-- Excerpt provided follows --

To everyone else, this means your concept of identity is simply not relevant. To you, it appears to mean that Python is violating Western logic.

> Programming is applied logic, which is a branch of philosophy.

To you, perhaps. Not to me. And not, I suspect, to most of the other programmers in this discussion.


> But two distinct Python tuples (1, 2, 3), which are not identical by your definition, do behave as identical keys in a Python dictionary.

The numbers 2 and 4 behave identically when passed to a function that tests whether its argument is an even number. Are 2 and 4 identical now?

> To you, it appears to mean that Python is violating Western logic.

This is the third time I'm saying I never said Python is violating Western logic. It's like saying I made a machine that violates gravity - it's literally impossible! Python just doesn't have compound values.


> The numbers 2 and 4 behave identically when passed to a function that tests whether its argument is an even number. Are 2 and 4 identical now?

They are with respect to the even/odd property. So if that's the property I'm interested in, they're identical. They might not be if I'm interested in some other property.

In other words, as dragonwriter has already pointed out, there is more than one concept of identity.


> there is more than one concept of identity.

There's only one: Two entities are equal if nothing can distinguish them. This is the “identity of indiscernibles”.

In a language with abstract data types, such as Standard ML, you could define a new type whose internal representation is an integer, but which provides no operations that would distinguish between two even or two odd numbers. But Python doesn't have this.


>There's only one: Two entities are equal if nothing can distinguish them. This is the “identity of indiscernibles”.

This doesn't exist. If you can distinguish past and present, you can distinguish anything by time. An object in one moment is not identical to an object in another moment because the moment changed? No. You have to decide on what invariants you care about to have a consistent notion of identity. Yours is inadequate to do anything, as you demand the whole universe be invariant in all aspects; such a thing is trivial and vacuous. And it surely is not the structure encoded in any usage of the term "identity", as that word has non-trivial structure.


> If you can distinguish past and present, you can distinguish anything by time.

That's the thing: Objects exist in time. Values don't. Values exist in the language's semantics, which is a timeless mathematical object. Does it make sense to ask when the number 2 suddenly came into existence?

> An object in one moment is not identical to an object in another moment because the moment changed? No. You have to decide on what invariants you care about to have a consistent notion of identity.

You're confusing “identity of indiscernibles” with “indiscernibility of identicals”.

And, obviously, you can't use the temporal properties of objects to determine whether their atemporal identities are equal.

> Yours is inadequate to do anything, as you demand the whole universe be invariant in all aspects; such a thing is trivial and vacuous.

Nope. It just requires you to distinguish between things that exist in time and things that exist independently of time.


Oh right, we're talking about extradimensional computers. I didn't realize.


> There's only one

Maybe to you. Not to me. And not, I suspect, to most of the programmers in this discussion.

> Python doesn't have this.

Sure it does:

  class NerfedInteger(object):
      
      def __init__(self, i):
          self.__i = i
      
      def __repr__(self):
          return "<NerfedInteger({})>".format(self.__i)
      
      def __str__(self):
          return str(self.__i)
      
      @property
      def i(self):
          return self.__i


What you've implemented isn't an abstract type. You can inspect the internal representation anytime, distinguishing between things that were meant never to be distinguished.

-- Excerpt provided concluded --

About this exercise:
The discussion above includes a Python class named NerfedInteger. Give the name of each method defined in that class.

-- Records provided follows --

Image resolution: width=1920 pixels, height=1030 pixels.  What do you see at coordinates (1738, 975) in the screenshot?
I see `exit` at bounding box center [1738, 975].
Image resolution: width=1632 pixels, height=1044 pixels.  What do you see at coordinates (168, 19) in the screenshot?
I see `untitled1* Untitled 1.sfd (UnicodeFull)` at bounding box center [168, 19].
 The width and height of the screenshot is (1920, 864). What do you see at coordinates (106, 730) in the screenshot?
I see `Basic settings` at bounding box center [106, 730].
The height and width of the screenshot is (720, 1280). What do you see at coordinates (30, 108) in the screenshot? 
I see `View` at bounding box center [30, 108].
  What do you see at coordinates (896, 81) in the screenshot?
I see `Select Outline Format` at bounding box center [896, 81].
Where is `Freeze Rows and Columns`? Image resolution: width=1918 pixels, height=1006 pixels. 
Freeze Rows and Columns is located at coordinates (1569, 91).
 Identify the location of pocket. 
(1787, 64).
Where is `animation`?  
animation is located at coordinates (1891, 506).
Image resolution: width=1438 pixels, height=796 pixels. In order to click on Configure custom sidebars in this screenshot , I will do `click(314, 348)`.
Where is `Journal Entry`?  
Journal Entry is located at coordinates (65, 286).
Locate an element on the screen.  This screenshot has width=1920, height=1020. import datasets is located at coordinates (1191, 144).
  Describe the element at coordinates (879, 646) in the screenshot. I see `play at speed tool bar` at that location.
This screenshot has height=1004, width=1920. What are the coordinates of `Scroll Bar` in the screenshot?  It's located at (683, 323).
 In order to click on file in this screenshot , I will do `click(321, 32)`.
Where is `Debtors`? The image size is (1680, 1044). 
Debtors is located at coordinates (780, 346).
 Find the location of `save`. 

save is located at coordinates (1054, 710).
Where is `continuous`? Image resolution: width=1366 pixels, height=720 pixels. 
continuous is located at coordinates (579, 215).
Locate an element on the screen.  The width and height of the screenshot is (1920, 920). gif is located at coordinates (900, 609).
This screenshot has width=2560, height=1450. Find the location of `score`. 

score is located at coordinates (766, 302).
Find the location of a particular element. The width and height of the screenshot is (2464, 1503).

-- Records provided concluded --

Written reply:
__init__, __repr__, __str__, i